Как обычно, позвонила Люба:
— Если не занят,
Весь день собирались тучи, влажность была высокая, какое-то нездоровое марево, ни малейшего намёка на подобие освежающего ветерка, душно, сумрачно, работать не хотелось — хоть стреляйся!
А приехал к Любе, сел привычно в своё кресло в спальне, поздоровался с сатиром за некую выпирающую оконечность:
— Здорово, братец. Как сам?..
…И в этот момент за окном шарахнуло. Как будто природа-мать услужливо ждала, когда господин Сенковский доедет до своего уютного гнёздышка… Машины разом заверещали сигнализацией, какие-то непонятные собаки завыли (вроде бы город, не пустырь, собаки все по домам сидят). И начало вовсю сандалить: раскатисто, звонко, до боли в перепонках — как будто по улицам Москвы бежал гигантский скотник в заляпанных навозом бахилах, озорной и пьяный, и огромным бичом с оттяжкой лупил по мостовой…

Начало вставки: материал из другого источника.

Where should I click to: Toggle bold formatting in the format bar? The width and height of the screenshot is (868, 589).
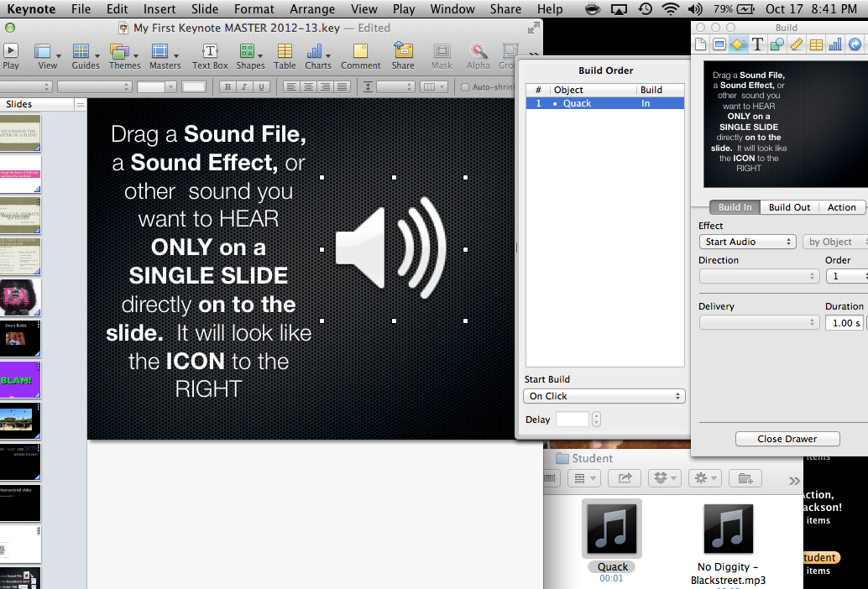pyautogui.click(x=227, y=86)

Люба, привычно благоухающая мускатом, была непривычно возбуждена: вовсю сверкала глазищами, заметно волновалась и трепетно раздувала ноздри.
— Ну всё — с тебя магарыч. Я тебе такую королеву нашла… Такую…
Сенковский, поддавшись исходившим от Любы флюидам, сам слегка разволновался, пришёл в радостное возбуждение, даже ещё не видя очередную «двоечницу». Люба не обманет, если сказала — королева, значит, как минимум принцесса!
Стал уточнять, что там за подарок такой, любопытно было…
— Она не из общаги. Сытая. Местная. С родителями живёт…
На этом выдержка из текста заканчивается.